- [TASK] Copy every entry below, exactly and in full.

☆ ☆ ☆ ☆

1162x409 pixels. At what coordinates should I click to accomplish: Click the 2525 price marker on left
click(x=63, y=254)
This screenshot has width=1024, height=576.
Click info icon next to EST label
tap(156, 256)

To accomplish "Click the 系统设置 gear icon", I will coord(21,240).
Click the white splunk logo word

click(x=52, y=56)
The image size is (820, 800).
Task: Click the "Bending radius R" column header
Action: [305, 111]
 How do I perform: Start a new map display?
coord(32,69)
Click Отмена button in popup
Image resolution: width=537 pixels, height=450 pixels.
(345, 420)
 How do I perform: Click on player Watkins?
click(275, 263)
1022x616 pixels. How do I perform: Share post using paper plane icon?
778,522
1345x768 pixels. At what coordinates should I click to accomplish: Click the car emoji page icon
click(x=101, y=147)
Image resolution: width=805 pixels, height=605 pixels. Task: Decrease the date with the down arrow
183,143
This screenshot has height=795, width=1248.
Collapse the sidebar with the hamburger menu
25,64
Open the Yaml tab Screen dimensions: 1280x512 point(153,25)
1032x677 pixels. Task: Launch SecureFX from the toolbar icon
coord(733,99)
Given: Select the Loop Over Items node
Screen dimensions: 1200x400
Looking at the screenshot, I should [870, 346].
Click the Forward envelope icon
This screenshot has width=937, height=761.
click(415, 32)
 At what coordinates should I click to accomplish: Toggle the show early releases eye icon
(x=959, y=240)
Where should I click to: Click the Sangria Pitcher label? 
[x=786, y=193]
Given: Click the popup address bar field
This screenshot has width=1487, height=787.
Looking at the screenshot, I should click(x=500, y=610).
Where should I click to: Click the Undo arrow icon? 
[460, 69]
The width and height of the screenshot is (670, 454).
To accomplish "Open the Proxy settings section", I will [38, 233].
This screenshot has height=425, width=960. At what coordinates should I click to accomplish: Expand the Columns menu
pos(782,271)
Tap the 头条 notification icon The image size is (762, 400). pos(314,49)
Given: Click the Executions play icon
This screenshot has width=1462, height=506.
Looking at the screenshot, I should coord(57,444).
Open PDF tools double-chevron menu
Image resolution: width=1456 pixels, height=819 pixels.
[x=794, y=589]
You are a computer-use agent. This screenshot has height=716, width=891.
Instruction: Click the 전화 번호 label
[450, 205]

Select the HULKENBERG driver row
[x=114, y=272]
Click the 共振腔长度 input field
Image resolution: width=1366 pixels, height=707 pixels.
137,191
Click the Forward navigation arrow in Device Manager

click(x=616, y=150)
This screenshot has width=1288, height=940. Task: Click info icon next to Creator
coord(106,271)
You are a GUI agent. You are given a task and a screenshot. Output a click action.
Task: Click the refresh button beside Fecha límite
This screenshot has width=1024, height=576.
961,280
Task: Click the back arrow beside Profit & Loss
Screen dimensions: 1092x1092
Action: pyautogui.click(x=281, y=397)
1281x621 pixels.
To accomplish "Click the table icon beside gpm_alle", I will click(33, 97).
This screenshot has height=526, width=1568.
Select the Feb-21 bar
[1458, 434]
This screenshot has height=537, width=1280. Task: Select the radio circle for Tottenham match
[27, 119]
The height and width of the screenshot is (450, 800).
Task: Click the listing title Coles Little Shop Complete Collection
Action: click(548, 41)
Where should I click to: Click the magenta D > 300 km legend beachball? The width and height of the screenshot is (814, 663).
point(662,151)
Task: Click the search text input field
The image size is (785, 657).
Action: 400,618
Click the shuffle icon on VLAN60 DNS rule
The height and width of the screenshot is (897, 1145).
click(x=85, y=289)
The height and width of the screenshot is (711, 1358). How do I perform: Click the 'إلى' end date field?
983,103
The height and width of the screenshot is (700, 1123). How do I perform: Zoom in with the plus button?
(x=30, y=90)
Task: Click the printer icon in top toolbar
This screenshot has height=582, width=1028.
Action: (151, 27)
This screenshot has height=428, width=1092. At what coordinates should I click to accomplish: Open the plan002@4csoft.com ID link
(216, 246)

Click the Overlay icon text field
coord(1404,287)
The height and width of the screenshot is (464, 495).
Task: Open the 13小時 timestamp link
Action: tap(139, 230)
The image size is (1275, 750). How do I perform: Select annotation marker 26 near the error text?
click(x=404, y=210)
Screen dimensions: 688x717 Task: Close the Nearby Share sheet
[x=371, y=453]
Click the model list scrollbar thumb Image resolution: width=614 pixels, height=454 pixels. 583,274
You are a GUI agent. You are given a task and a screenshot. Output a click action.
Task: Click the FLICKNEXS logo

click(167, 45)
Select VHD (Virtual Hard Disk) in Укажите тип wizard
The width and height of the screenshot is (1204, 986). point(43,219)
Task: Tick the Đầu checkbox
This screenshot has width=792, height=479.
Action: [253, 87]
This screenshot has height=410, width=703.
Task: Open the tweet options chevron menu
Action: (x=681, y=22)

☆ ☆ ☆ ☆

- [RESULT FOR THIS TASK]
1162x409 pixels. At what coordinates should I click to accomplish: Click the 2525 price marker on left
click(x=63, y=254)
This screenshot has width=1024, height=576.
Click info icon next to EST label
tap(156, 256)

To accomplish "Click the 系统设置 gear icon", I will coord(21,240).
Click the white splunk logo word

click(x=52, y=56)
The image size is (820, 800).
Task: Click the "Bending radius R" column header
Action: [305, 111]
 How do I perform: Start a new map display?
coord(32,69)
Click Отмена button in popup
Image resolution: width=537 pixels, height=450 pixels.
(345, 420)
 How do I perform: Click on player Watkins?
click(275, 263)
1022x616 pixels. How do I perform: Share post using paper plane icon?
778,522
1345x768 pixels. At what coordinates should I click to accomplish: Click the car emoji page icon
click(x=101, y=147)
Image resolution: width=805 pixels, height=605 pixels. Task: Decrease the date with the down arrow
183,143
This screenshot has height=795, width=1248.
Collapse the sidebar with the hamburger menu
25,64
Open the Yaml tab Screen dimensions: 1280x512 point(153,25)
1032x677 pixels. Task: Launch SecureFX from the toolbar icon
coord(733,99)
Given: Select the Loop Over Items node
Screen dimensions: 1200x400
Looking at the screenshot, I should [870, 346].
Click the Forward envelope icon
This screenshot has width=937, height=761.
click(415, 32)
 At what coordinates should I click to accomplish: Toggle the show early releases eye icon
(x=959, y=240)
Where should I click to: Click the Sangria Pitcher label? 
[x=786, y=193]
Given: Click the popup address bar field
This screenshot has width=1487, height=787.
Looking at the screenshot, I should click(x=500, y=610).
Where should I click to: Click the Undo arrow icon? 
[460, 69]
The width and height of the screenshot is (670, 454).
To accomplish "Open the Proxy settings section", I will [38, 233].
This screenshot has height=425, width=960. At what coordinates should I click to accomplish: Expand the Columns menu
pos(782,271)
Tap the 头条 notification icon The image size is (762, 400). pos(314,49)
Given: Click the Executions play icon
This screenshot has width=1462, height=506.
Looking at the screenshot, I should coord(57,444).
Open PDF tools double-chevron menu
Image resolution: width=1456 pixels, height=819 pixels.
[x=794, y=589]
You are a computer-use agent. This screenshot has height=716, width=891.
Instruction: Click the 전화 번호 label
[450, 205]

Select the HULKENBERG driver row
[x=114, y=272]
Click the 共振腔长度 input field
Image resolution: width=1366 pixels, height=707 pixels.
137,191
Click the Forward navigation arrow in Device Manager

click(x=616, y=150)
This screenshot has width=1288, height=940. Task: Click info icon next to Creator
coord(106,271)
You are a GUI agent. You are given a task and a screenshot. Output a click action.
Task: Click the refresh button beside Fecha límite
This screenshot has width=1024, height=576.
961,280
Task: Click the back arrow beside Profit & Loss
Screen dimensions: 1092x1092
Action: pyautogui.click(x=281, y=397)
1281x621 pixels.
To accomplish "Click the table icon beside gpm_alle", I will click(33, 97).
This screenshot has height=526, width=1568.
Select the Feb-21 bar
[1458, 434]
This screenshot has height=537, width=1280. Task: Select the radio circle for Tottenham match
[27, 119]
The height and width of the screenshot is (450, 800).
Task: Click the listing title Coles Little Shop Complete Collection
Action: click(548, 41)
Where should I click to: Click the magenta D > 300 km legend beachball? The width and height of the screenshot is (814, 663).
point(662,151)
Task: Click the search text input field
The image size is (785, 657).
Action: 400,618
Click the shuffle icon on VLAN60 DNS rule
The height and width of the screenshot is (897, 1145).
click(x=85, y=289)
The height and width of the screenshot is (711, 1358). How do I perform: Click the 'إلى' end date field?
983,103
The height and width of the screenshot is (700, 1123). How do I perform: Zoom in with the plus button?
(x=30, y=90)
Task: Click the printer icon in top toolbar
This screenshot has height=582, width=1028.
Action: (151, 27)
This screenshot has height=428, width=1092. At what coordinates should I click to accomplish: Open the plan002@4csoft.com ID link
(216, 246)

Click the Overlay icon text field
coord(1404,287)
The height and width of the screenshot is (464, 495).
Task: Open the 13小時 timestamp link
Action: tap(139, 230)
The image size is (1275, 750). How do I perform: Select annotation marker 26 near the error text?
click(x=404, y=210)
Screen dimensions: 688x717 Task: Close the Nearby Share sheet
[x=371, y=453]
Click the model list scrollbar thumb Image resolution: width=614 pixels, height=454 pixels. 583,274
You are a GUI agent. You are given a task and a screenshot. Output a click action.
Task: Click the FLICKNEXS logo

click(167, 45)
Select VHD (Virtual Hard Disk) in Укажите тип wizard
The width and height of the screenshot is (1204, 986). point(43,219)
Task: Tick the Đầu checkbox
This screenshot has width=792, height=479.
Action: [253, 87]
This screenshot has height=410, width=703.
Task: Open the tweet options chevron menu
Action: (x=681, y=22)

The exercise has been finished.